A board governance issue that should be a priority for all not-for-profits in Canada right now, is CNCA compliance.
The Canada Not-for-Profit Corporations Act (CNCA), which was brought into force October 17, 2011, affects all federal non-profit corporations under the current Canada Corporations Act (CCA). Federal non-profits have 3 years to transition from the CCA to the CNCA for October 16, 2014, otherwise Industry Canada will remove them as a federal non-profit. After the 3 years of transition, all of the federal non-profits will be governed by the new act.
If you are provincially involved in the province of Ontario, you fall under a slightly different act.
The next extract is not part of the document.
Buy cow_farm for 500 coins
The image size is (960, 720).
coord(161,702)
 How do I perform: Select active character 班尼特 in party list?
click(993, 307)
The Ontario Not-for-Profit Corporations Act (ONCA) 2010, affects almost all Ontario corporations under the Ontario Corporations Act (OCA) and will most likely come into effect January 1, 2014. At end of the 3 years from when the ONCA comes into force, the letters patent, by-laws and special resolutions will be deemed to have been amended to conform with the requirements of the new Act if the not-for-profit has yet to follow suit.
Boy, this sounds like a lot of time, right?
However, if you have to deal with the Canadian Revenue Agency (CRA) approvals, multiple stakeholders, time to deal with your board members, then you should probably be starting to make the transition now.
We now have less than 18 months to fully comply with all of these changes.
A corporation is required to keep certain records at its registered office or at another location in Canada chosen by its board of directors.
Make sure you have the following documents handy:
- All articles of the corporation (e.g. Articles of Incorporation, Articles of Continuance, Articles of Amalgamation) with their by-laws and their amendments
- Minutes of the regular board of directors’ and committees of members’ meetings
- Any resolutions of members and committees of members
- A directors’ register showing: The name, e-mail and residential address of each director. Please note that if the director has consented to receiving information and/or documents electronically, that agreement must be included along with the date on which each person named in the register became a director and the date on which each person named in the register ceased to be a director
- An officers’ register showing: The name, e-mail and residential address of each officer. Again it is important to note that if the officer has consented to receiving information and/or documents electronically, that agreement must be included along with the date on which each person named in the register became an officer and the date on which each person named in the register ceased to be an officer.
In addition to the list, the corporation must prepare and maintain minutes of each meeting and resolutions adopted by the directors and committee of members.
The corporation must also prepare and maintain adequate accounting records.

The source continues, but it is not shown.